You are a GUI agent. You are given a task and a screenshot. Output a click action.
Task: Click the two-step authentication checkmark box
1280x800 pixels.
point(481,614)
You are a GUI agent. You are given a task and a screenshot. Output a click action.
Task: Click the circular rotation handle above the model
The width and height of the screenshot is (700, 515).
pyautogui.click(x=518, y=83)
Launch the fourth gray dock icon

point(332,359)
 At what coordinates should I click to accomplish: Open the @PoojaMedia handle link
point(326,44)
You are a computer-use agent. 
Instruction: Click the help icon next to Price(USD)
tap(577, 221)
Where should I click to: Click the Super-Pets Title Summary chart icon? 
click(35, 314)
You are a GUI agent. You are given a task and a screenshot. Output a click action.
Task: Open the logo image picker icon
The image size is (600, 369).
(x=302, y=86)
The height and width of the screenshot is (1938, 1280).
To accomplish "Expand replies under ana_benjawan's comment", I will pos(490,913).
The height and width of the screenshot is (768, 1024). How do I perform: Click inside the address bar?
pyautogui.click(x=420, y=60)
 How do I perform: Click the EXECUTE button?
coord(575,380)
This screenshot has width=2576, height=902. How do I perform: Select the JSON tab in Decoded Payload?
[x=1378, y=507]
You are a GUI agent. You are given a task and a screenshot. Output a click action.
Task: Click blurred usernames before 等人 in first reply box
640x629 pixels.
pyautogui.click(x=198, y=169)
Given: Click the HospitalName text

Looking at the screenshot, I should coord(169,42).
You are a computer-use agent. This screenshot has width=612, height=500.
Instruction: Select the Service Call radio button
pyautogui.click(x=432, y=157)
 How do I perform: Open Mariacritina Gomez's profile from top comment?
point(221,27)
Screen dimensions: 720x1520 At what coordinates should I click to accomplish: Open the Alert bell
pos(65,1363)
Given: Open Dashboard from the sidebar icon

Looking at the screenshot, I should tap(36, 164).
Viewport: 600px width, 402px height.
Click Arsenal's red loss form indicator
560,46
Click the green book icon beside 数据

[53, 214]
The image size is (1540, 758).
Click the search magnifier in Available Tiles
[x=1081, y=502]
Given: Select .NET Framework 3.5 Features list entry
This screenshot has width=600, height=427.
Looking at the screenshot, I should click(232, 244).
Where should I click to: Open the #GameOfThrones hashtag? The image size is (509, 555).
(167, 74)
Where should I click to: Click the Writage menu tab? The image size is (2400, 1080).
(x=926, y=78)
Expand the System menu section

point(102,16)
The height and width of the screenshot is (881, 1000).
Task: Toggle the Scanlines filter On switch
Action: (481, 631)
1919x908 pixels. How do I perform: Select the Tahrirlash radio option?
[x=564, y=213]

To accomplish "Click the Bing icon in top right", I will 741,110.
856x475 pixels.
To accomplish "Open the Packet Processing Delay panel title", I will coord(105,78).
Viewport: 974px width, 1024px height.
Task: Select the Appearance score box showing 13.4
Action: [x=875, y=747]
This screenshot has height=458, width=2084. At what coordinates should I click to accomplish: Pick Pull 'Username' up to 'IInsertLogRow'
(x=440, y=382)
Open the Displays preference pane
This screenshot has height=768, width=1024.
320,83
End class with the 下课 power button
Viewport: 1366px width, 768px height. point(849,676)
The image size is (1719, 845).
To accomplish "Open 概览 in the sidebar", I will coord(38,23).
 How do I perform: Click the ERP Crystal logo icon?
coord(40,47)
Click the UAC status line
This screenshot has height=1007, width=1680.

============

§ **Task brief**
Beginning with the line that contains "Where should I click to: Open", restate word for word each line through the last one in the data, and write nothing more.

§ **Task result**
Where should I click to: Open the #GameOfThrones hashtag? The image size is (509, 555).
(167, 74)
Where should I click to: Click the Writage menu tab? The image size is (2400, 1080).
(x=926, y=78)
Expand the System menu section

point(102,16)
The height and width of the screenshot is (881, 1000).
Task: Toggle the Scanlines filter On switch
Action: (481, 631)
1919x908 pixels. How do I perform: Select the Tahrirlash radio option?
[x=564, y=213]

To accomplish "Click the Bing icon in top right", I will 741,110.
856x475 pixels.
To accomplish "Open the Packet Processing Delay panel title", I will coord(105,78).
Viewport: 974px width, 1024px height.
Task: Select the Appearance score box showing 13.4
Action: [x=875, y=747]
This screenshot has height=458, width=2084. At what coordinates should I click to accomplish: Pick Pull 'Username' up to 'IInsertLogRow'
(x=440, y=382)
Open the Displays preference pane
This screenshot has height=768, width=1024.
320,83
End class with the 下课 power button
Viewport: 1366px width, 768px height. point(849,676)
The image size is (1719, 845).
To accomplish "Open 概览 in the sidebar", I will coord(38,23).
 How do I perform: Click the ERP Crystal logo icon?
coord(40,47)
Click the UAC status line
This screenshot has height=1007, width=1680.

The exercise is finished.